(To do): Copy the records below, replacing every instance of "Where should I click to" with "Where do I click to" and leaving everything else unchanged.

[Records for locating described items]
- - - - - - -
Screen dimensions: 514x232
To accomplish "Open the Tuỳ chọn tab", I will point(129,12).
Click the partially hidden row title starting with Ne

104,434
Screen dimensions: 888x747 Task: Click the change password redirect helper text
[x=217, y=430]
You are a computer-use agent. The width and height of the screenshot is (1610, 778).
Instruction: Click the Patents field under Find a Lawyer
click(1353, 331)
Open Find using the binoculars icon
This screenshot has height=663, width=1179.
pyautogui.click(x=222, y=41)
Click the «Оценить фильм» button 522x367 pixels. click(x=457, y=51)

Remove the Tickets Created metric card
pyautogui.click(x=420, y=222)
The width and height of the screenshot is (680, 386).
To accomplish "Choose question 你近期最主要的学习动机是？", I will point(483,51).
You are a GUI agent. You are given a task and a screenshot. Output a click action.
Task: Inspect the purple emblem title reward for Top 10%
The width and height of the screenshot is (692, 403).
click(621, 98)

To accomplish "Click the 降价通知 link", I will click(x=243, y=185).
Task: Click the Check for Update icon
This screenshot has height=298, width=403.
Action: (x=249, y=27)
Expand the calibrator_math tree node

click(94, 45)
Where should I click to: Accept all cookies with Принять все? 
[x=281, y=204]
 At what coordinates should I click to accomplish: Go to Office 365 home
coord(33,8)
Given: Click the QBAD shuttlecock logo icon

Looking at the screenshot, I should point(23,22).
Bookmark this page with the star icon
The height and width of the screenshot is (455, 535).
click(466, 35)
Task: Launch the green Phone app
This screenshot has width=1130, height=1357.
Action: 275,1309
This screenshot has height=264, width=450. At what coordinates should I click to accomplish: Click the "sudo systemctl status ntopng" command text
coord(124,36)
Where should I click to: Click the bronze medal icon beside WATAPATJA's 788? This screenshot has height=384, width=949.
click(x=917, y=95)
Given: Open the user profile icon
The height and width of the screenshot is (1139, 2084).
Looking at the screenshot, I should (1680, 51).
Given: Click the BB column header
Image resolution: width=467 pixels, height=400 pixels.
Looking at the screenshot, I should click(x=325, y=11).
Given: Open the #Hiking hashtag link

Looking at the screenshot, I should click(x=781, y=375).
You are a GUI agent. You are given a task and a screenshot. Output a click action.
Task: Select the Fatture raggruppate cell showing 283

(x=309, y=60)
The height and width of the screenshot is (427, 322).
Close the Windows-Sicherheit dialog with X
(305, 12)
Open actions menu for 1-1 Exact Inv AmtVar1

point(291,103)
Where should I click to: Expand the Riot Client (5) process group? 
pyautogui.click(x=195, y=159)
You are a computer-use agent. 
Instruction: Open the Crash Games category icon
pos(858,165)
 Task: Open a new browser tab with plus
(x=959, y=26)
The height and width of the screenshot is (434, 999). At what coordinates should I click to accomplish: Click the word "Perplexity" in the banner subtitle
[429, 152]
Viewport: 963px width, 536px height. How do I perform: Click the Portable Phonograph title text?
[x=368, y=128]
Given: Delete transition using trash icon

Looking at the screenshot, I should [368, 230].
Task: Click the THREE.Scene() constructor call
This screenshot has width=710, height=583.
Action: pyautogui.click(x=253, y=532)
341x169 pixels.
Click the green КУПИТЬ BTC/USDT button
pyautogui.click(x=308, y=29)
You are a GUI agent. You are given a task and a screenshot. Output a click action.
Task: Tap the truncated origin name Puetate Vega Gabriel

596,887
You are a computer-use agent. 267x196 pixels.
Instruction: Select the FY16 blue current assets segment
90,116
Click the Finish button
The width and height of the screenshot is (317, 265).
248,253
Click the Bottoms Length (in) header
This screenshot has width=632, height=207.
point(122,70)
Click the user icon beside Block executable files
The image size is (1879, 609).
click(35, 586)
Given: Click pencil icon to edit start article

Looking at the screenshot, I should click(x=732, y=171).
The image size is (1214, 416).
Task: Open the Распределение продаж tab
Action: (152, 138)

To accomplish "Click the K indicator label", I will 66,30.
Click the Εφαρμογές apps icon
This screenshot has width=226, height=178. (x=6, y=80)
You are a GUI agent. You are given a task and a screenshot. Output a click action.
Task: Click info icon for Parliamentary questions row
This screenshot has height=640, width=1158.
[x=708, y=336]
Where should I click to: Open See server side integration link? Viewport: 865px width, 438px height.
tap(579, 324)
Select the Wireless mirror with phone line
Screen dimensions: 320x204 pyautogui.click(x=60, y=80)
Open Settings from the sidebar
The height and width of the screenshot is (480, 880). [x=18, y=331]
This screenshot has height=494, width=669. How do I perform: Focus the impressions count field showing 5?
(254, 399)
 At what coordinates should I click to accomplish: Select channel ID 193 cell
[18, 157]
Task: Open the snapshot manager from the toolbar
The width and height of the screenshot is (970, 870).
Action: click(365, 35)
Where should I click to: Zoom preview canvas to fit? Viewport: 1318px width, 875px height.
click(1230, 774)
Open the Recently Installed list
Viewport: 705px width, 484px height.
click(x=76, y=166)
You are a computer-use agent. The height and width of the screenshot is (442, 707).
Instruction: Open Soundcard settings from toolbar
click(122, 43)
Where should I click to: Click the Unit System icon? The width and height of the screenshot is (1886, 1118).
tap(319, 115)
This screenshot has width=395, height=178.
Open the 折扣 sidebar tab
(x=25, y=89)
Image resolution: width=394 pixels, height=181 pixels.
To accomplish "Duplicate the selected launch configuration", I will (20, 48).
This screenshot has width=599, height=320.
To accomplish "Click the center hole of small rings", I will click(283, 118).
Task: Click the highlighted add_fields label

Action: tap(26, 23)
- - - - - - -
(Output below):
Screen dimensions: 514x232
To accomplish "Open the Tuỳ chọn tab", I will point(129,12).
Click the partially hidden row title starting with Ne

104,434
Screen dimensions: 888x747 Task: Click the change password redirect helper text
[x=217, y=430]
You are a computer-use agent. The width and height of the screenshot is (1610, 778).
Instruction: Click the Patents field under Find a Lawyer
click(1353, 331)
Open Find using the binoculars icon
This screenshot has height=663, width=1179.
pyautogui.click(x=222, y=41)
Click the «Оценить фильм» button 522x367 pixels. click(x=457, y=51)

Remove the Tickets Created metric card
pyautogui.click(x=420, y=222)
The width and height of the screenshot is (680, 386).
To accomplish "Choose question 你近期最主要的学习动机是？", I will point(483,51).
You are a GUI agent. You are given a task and a screenshot. Output a click action.
Task: Inspect the purple emblem title reward for Top 10%
The width and height of the screenshot is (692, 403).
click(621, 98)

To accomplish "Click the 降价通知 link", I will click(x=243, y=185).
Task: Click the Check for Update icon
This screenshot has height=298, width=403.
Action: (x=249, y=27)
Expand the calibrator_math tree node

click(94, 45)
Where do I click to: Accept all cookies with Принять все? 
[x=281, y=204]
 At what coordinates should I click to accomplish: Go to Office 365 home
coord(33,8)
Given: Click the QBAD shuttlecock logo icon

Looking at the screenshot, I should point(23,22).
Bookmark this page with the star icon
The height and width of the screenshot is (455, 535).
click(466, 35)
Task: Launch the green Phone app
This screenshot has width=1130, height=1357.
Action: 275,1309
This screenshot has height=264, width=450. At what coordinates should I click to accomplish: Click the "sudo systemctl status ntopng" command text
coord(124,36)
Where do I click to: Click the bronze medal icon beside WATAPATJA's 788? This screenshot has height=384, width=949.
click(x=917, y=95)
Given: Open the user profile icon
The height and width of the screenshot is (1139, 2084).
Looking at the screenshot, I should (1680, 51).
Given: Click the BB column header
Image resolution: width=467 pixels, height=400 pixels.
Looking at the screenshot, I should click(x=325, y=11).
Given: Open the #Hiking hashtag link

Looking at the screenshot, I should click(x=781, y=375).
You are a GUI agent. You are given a task and a screenshot. Output a click action.
Task: Select the Fatture raggruppate cell showing 283

(x=309, y=60)
The height and width of the screenshot is (427, 322).
Close the Windows-Sicherheit dialog with X
(305, 12)
Open actions menu for 1-1 Exact Inv AmtVar1

point(291,103)
Where do I click to: Expand the Riot Client (5) process group? 
pyautogui.click(x=195, y=159)
You are a computer-use agent. 
Instruction: Open the Crash Games category icon
pos(858,165)
 Task: Open a new browser tab with plus
(x=959, y=26)
The height and width of the screenshot is (434, 999). At what coordinates should I click to accomplish: Click the word "Perplexity" in the banner subtitle
[429, 152]
Viewport: 963px width, 536px height. How do I perform: Click the Portable Phonograph title text?
[x=368, y=128]
Given: Delete transition using trash icon

Looking at the screenshot, I should [368, 230].
Task: Click the THREE.Scene() constructor call
This screenshot has width=710, height=583.
Action: pyautogui.click(x=253, y=532)
341x169 pixels.
Click the green КУПИТЬ BTC/USDT button
pyautogui.click(x=308, y=29)
You are a GUI agent. You are given a task and a screenshot. Output a click action.
Task: Tap the truncated origin name Puetate Vega Gabriel

596,887
You are a computer-use agent. 267x196 pixels.
Instruction: Select the FY16 blue current assets segment
90,116
Click the Finish button
The width and height of the screenshot is (317, 265).
248,253
Click the Bottoms Length (in) header
This screenshot has width=632, height=207.
point(122,70)
Click the user icon beside Block executable files
The image size is (1879, 609).
click(35, 586)
Given: Click pencil icon to edit start article

Looking at the screenshot, I should click(x=732, y=171).
The image size is (1214, 416).
Task: Open the Распределение продаж tab
Action: (152, 138)

To accomplish "Click the K indicator label", I will 66,30.
Click the Εφαρμογές apps icon
This screenshot has width=226, height=178. (x=6, y=80)
You are a GUI agent. You are given a task and a screenshot. Output a click action.
Task: Click info icon for Parliamentary questions row
This screenshot has height=640, width=1158.
[x=708, y=336]
Where do I click to: Open See server side integration link? Viewport: 865px width, 438px height.
tap(579, 324)
Select the Wireless mirror with phone line
Screen dimensions: 320x204 pyautogui.click(x=60, y=80)
Open Settings from the sidebar
The height and width of the screenshot is (480, 880). [x=18, y=331]
This screenshot has height=494, width=669. How do I perform: Focus the impressions count field showing 5?
(254, 399)
 At what coordinates should I click to accomplish: Select channel ID 193 cell
[18, 157]
Task: Open the snapshot manager from the toolbar
The width and height of the screenshot is (970, 870).
Action: click(365, 35)
Where do I click to: Zoom preview canvas to fit? Viewport: 1318px width, 875px height.
click(1230, 774)
Open the Recently Installed list
Viewport: 705px width, 484px height.
click(x=76, y=166)
You are a computer-use agent. The height and width of the screenshot is (442, 707).
Instruction: Open Soundcard settings from toolbar
click(122, 43)
Where do I click to: Click the Unit System icon? The width and height of the screenshot is (1886, 1118).
tap(319, 115)
This screenshot has width=395, height=178.
Open the 折扣 sidebar tab
(x=25, y=89)
Image resolution: width=394 pixels, height=181 pixels.
To accomplish "Duplicate the selected launch configuration", I will (20, 48).
This screenshot has width=599, height=320.
To accomplish "Click the center hole of small rings", I will click(283, 118).
Task: Click the highlighted add_fields label

Action: tap(26, 23)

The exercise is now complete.